(Element and text location data)
%%

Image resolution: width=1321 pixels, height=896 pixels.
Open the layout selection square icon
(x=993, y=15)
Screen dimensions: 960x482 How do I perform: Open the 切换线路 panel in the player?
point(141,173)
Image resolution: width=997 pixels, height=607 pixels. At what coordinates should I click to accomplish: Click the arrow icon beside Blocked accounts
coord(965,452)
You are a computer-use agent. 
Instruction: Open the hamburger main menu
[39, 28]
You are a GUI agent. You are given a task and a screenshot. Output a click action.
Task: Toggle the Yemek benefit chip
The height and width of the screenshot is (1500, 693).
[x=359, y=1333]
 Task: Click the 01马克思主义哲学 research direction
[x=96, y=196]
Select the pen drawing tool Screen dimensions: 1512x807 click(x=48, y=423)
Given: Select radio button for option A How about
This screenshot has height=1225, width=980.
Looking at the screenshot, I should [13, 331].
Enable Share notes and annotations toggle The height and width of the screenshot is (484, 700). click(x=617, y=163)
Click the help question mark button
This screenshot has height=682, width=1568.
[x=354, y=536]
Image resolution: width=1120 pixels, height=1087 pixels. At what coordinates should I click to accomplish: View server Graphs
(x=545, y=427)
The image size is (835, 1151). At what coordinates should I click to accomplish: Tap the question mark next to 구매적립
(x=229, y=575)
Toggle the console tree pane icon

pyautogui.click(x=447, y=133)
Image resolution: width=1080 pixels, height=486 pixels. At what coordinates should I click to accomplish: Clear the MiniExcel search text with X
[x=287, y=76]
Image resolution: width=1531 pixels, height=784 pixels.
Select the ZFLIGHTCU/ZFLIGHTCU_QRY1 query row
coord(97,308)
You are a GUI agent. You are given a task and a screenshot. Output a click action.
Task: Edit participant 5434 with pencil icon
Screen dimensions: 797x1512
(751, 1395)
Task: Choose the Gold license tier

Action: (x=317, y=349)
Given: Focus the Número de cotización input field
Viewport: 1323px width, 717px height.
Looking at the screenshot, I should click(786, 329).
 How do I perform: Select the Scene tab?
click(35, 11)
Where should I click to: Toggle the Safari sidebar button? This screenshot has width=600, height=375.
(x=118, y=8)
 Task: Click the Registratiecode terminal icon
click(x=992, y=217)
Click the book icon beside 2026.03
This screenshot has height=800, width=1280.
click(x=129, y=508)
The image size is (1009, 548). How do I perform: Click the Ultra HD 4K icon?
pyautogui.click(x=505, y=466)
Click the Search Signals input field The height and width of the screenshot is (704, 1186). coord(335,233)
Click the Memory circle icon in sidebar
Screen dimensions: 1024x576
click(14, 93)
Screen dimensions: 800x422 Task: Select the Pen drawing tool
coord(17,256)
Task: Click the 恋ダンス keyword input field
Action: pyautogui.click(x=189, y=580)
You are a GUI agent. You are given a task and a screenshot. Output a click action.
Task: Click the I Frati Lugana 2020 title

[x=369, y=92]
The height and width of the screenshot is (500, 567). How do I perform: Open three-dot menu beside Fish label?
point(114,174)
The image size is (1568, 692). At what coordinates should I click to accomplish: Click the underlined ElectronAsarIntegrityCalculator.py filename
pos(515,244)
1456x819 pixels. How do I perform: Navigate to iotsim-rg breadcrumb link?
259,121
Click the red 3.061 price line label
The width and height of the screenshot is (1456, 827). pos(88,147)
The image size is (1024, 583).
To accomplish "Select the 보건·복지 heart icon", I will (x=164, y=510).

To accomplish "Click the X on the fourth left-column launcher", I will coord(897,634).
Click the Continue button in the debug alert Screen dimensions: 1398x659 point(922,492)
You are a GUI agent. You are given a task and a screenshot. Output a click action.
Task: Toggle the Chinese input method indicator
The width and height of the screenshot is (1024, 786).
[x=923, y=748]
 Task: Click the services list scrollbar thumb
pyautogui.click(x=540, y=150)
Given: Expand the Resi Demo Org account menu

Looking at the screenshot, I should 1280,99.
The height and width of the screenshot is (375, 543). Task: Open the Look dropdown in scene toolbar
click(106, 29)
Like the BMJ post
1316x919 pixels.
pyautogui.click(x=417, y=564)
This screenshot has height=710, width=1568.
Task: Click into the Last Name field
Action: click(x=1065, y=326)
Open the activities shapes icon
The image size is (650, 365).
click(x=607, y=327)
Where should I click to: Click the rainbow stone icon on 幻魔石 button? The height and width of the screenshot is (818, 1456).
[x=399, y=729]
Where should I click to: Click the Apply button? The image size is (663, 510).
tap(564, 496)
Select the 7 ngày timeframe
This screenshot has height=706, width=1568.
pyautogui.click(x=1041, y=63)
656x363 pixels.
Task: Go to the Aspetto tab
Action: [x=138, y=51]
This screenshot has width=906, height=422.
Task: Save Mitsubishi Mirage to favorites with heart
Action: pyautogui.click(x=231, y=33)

%%

▸ WHAT YOU NEED TO DO:
Copy all the records above exactly as they appear.

▸ FINAL RESULT:
Image resolution: width=1321 pixels, height=896 pixels.
Open the layout selection square icon
(x=993, y=15)
Screen dimensions: 960x482 How do I perform: Open the 切换线路 panel in the player?
point(141,173)
Image resolution: width=997 pixels, height=607 pixels. At what coordinates should I click to accomplish: Click the arrow icon beside Blocked accounts
coord(965,452)
You are a computer-use agent. 
Instruction: Open the hamburger main menu
[39, 28]
You are a GUI agent. You are given a task and a screenshot. Output a click action.
Task: Toggle the Yemek benefit chip
The height and width of the screenshot is (1500, 693).
[x=359, y=1333]
 Task: Click the 01马克思主义哲学 research direction
[x=96, y=196]
Select the pen drawing tool Screen dimensions: 1512x807 click(x=48, y=423)
Given: Select radio button for option A How about
This screenshot has height=1225, width=980.
Looking at the screenshot, I should [13, 331].
Enable Share notes and annotations toggle The height and width of the screenshot is (484, 700). click(x=617, y=163)
Click the help question mark button
This screenshot has height=682, width=1568.
[x=354, y=536]
Image resolution: width=1120 pixels, height=1087 pixels. At what coordinates should I click to accomplish: View server Graphs
(x=545, y=427)
The image size is (835, 1151). At what coordinates should I click to accomplish: Tap the question mark next to 구매적립
(x=229, y=575)
Toggle the console tree pane icon

pyautogui.click(x=447, y=133)
Image resolution: width=1080 pixels, height=486 pixels. At what coordinates should I click to accomplish: Clear the MiniExcel search text with X
[x=287, y=76]
Image resolution: width=1531 pixels, height=784 pixels.
Select the ZFLIGHTCU/ZFLIGHTCU_QRY1 query row
coord(97,308)
You are a GUI agent. You are given a task and a screenshot. Output a click action.
Task: Edit participant 5434 with pencil icon
Screen dimensions: 797x1512
(751, 1395)
Task: Choose the Gold license tier

Action: (x=317, y=349)
Given: Focus the Número de cotización input field
Viewport: 1323px width, 717px height.
Looking at the screenshot, I should click(786, 329).
 How do I perform: Select the Scene tab?
click(35, 11)
Where should I click to: Toggle the Safari sidebar button? This screenshot has width=600, height=375.
(x=118, y=8)
 Task: Click the Registratiecode terminal icon
click(x=992, y=217)
Click the book icon beside 2026.03
This screenshot has height=800, width=1280.
click(x=129, y=508)
The image size is (1009, 548). How do I perform: Click the Ultra HD 4K icon?
pyautogui.click(x=505, y=466)
Click the Search Signals input field The height and width of the screenshot is (704, 1186). coord(335,233)
Click the Memory circle icon in sidebar
Screen dimensions: 1024x576
click(14, 93)
Screen dimensions: 800x422 Task: Select the Pen drawing tool
coord(17,256)
Task: Click the 恋ダンス keyword input field
Action: pyautogui.click(x=189, y=580)
You are a GUI agent. You are given a task and a screenshot. Output a click action.
Task: Click the I Frati Lugana 2020 title

[x=369, y=92]
The height and width of the screenshot is (500, 567). How do I perform: Open three-dot menu beside Fish label?
point(114,174)
The image size is (1568, 692). At what coordinates should I click to accomplish: Click the underlined ElectronAsarIntegrityCalculator.py filename
pos(515,244)
1456x819 pixels. How do I perform: Navigate to iotsim-rg breadcrumb link?
259,121
Click the red 3.061 price line label
The width and height of the screenshot is (1456, 827). pos(88,147)
The image size is (1024, 583).
To accomplish "Select the 보건·복지 heart icon", I will (x=164, y=510).

To accomplish "Click the X on the fourth left-column launcher", I will coord(897,634).
Click the Continue button in the debug alert Screen dimensions: 1398x659 point(922,492)
You are a GUI agent. You are given a task and a screenshot. Output a click action.
Task: Toggle the Chinese input method indicator
The width and height of the screenshot is (1024, 786).
[x=923, y=748]
 Task: Click the services list scrollbar thumb
pyautogui.click(x=540, y=150)
Given: Expand the Resi Demo Org account menu

Looking at the screenshot, I should 1280,99.
The height and width of the screenshot is (375, 543). Task: Open the Look dropdown in scene toolbar
click(106, 29)
Like the BMJ post
1316x919 pixels.
pyautogui.click(x=417, y=564)
This screenshot has height=710, width=1568.
Task: Click into the Last Name field
Action: click(x=1065, y=326)
Open the activities shapes icon
The image size is (650, 365).
click(x=607, y=327)
Where should I click to: Click the rainbow stone icon on 幻魔石 button? The height and width of the screenshot is (818, 1456).
[x=399, y=729]
Where should I click to: Click the Apply button? The image size is (663, 510).
tap(564, 496)
Select the 7 ngày timeframe
This screenshot has height=706, width=1568.
pyautogui.click(x=1041, y=63)
656x363 pixels.
Task: Go to the Aspetto tab
Action: [x=138, y=51]
This screenshot has width=906, height=422.
Task: Save Mitsubishi Mirage to favorites with heart
Action: pyautogui.click(x=231, y=33)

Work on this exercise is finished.